Five weeks from today, movers will come to take whatever possessions we have that The Wife deigns to consider worth keeping, and we won't live here any more.
Amusingly (from an OCD stance), that means that I will have been in the building almost exactly 37 years (I didn't move in for a couple of days back in 1981 as the tenant left over from it being a rental building wasn't able to get out by the first). Plus, I have lived within a block of here for 40 years.
I never thought I was going to leave.
But, reality has descended. We have burned through all my "retirement" funds while desperately hoping that I would get a new paying* job (and it's been 9 years and over 4,000 resumes worth of trying), and we now need to get somewhere that can be supported by The Wife's salary alone.
Needless to say, this makes me feel useless on top of hopeless.
The real kicker is that The Wife has declared my 3,000 book library, my 2,000 or so album/CD collection, and 16 linear feet of photo binders not welcome to move into the new place. Her solution was to have the first two collections given to charity and the rest just thrown out. I noted that it is usually polite to wait until the body's cold before discarding its possessions, and have been dealing with the intent tied up in that statement for the past few months.

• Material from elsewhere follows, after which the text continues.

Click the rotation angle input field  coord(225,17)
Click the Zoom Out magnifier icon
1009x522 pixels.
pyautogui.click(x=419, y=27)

In fact, I said the wrong thing (related to Suicidal Ideation) in the wrong room about a month ago and got whisked off to the ER for a psych evaluation, leading me to be four weeks in Intensive Out Patient - IOP settings (two programs, the latter was closer to a Partial Hospitalization Program - PHP at six hours a day) ... neither of which did squat for me, with the second making me feel more suicidal than I was going in.
The main thing that the IOPs did was cut the time I had to deal with stuff in half. My brother has fronted me the funds to get a storage space, and now I have to deal with getting a massive number of boxes from here to there, and in a manner that won't result in the building charging for dedicated elevator time.

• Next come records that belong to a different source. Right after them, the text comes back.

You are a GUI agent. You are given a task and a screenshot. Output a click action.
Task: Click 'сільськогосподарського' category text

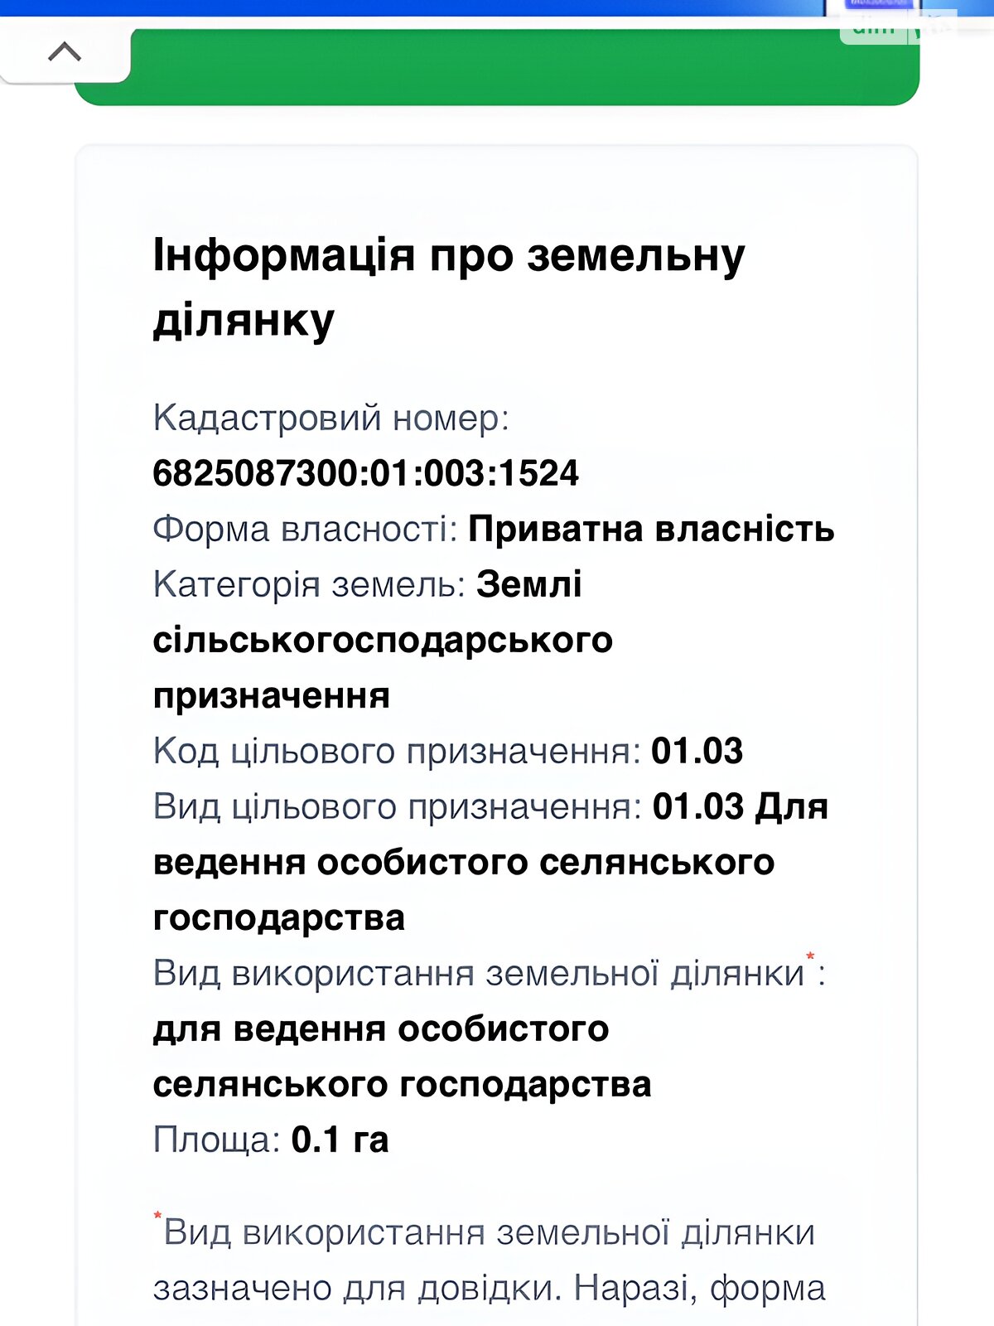[383, 640]
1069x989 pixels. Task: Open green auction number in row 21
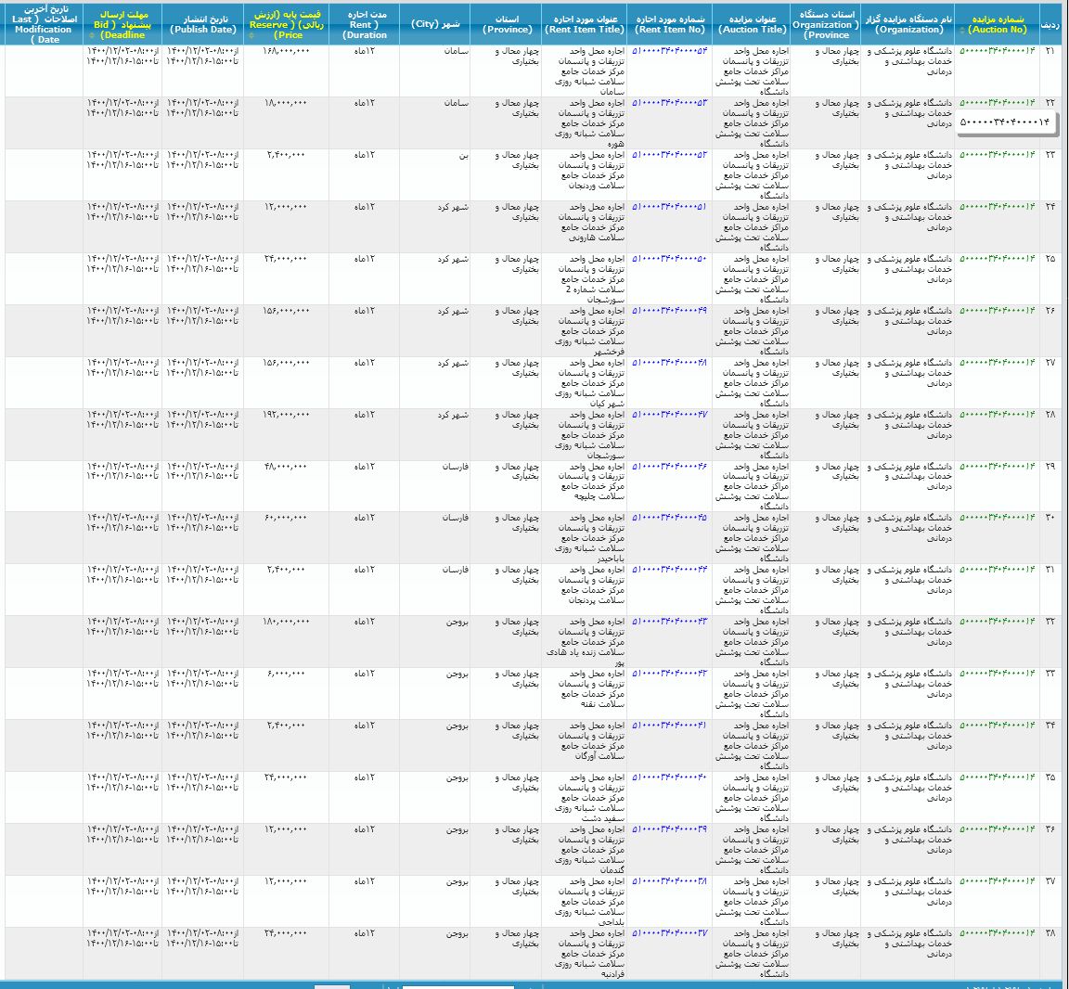(997, 51)
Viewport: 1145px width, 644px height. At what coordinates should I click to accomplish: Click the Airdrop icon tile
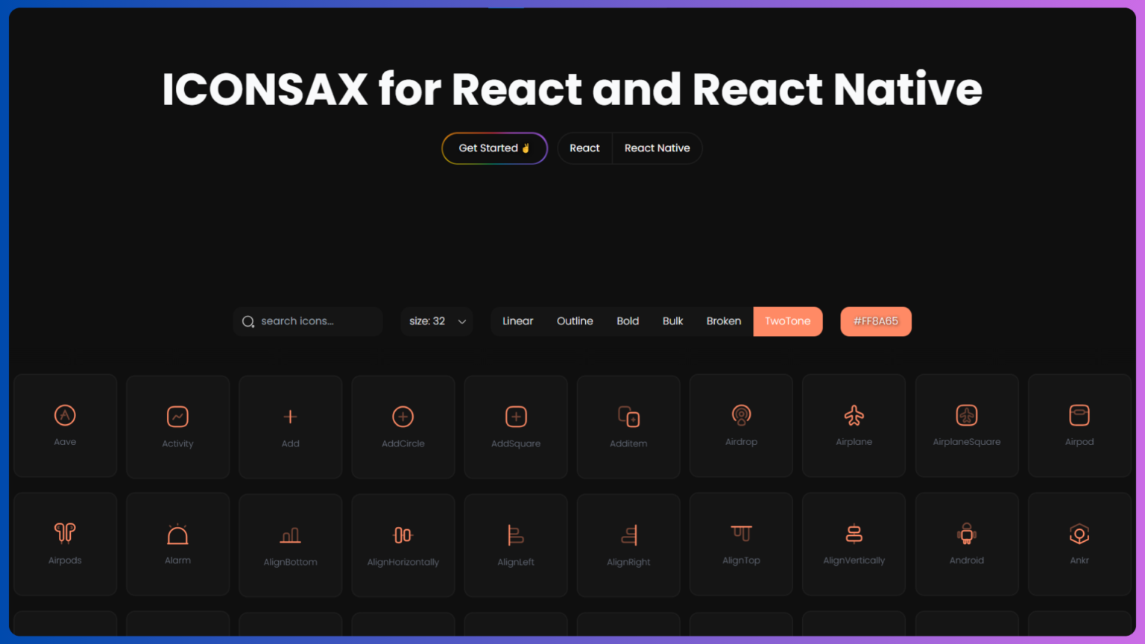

Now, the place we're moving to is fine and would have been an acceptable option under other circumstances, but I can not face the elimination of all my stuff, so the next month is going to be insane with my boxing it all up (yes, of course I have system of sorting, listing, and labeling it all) and taking it out about 9 boxes at a time (one luggage cart worth - that I can "sneak" out with) in one 2-hour ZipCar rental. I figure that this should take about 10 trips over the five weeks, so that's doable, but a major pain in the ass (or, more likely, back and arms).
So, here's the mother of all "sucks to be me" scenarios. I'm still not convinced that I still want to be alive come April.
* I, as y'all certainly know, have had several gigs over the past decade, but most were not paying, in terms of my getting money for doing them. I'm the bitter owner of 20-50% of a number of start-up ventures in which I was working "for equity" in settings which never developed any.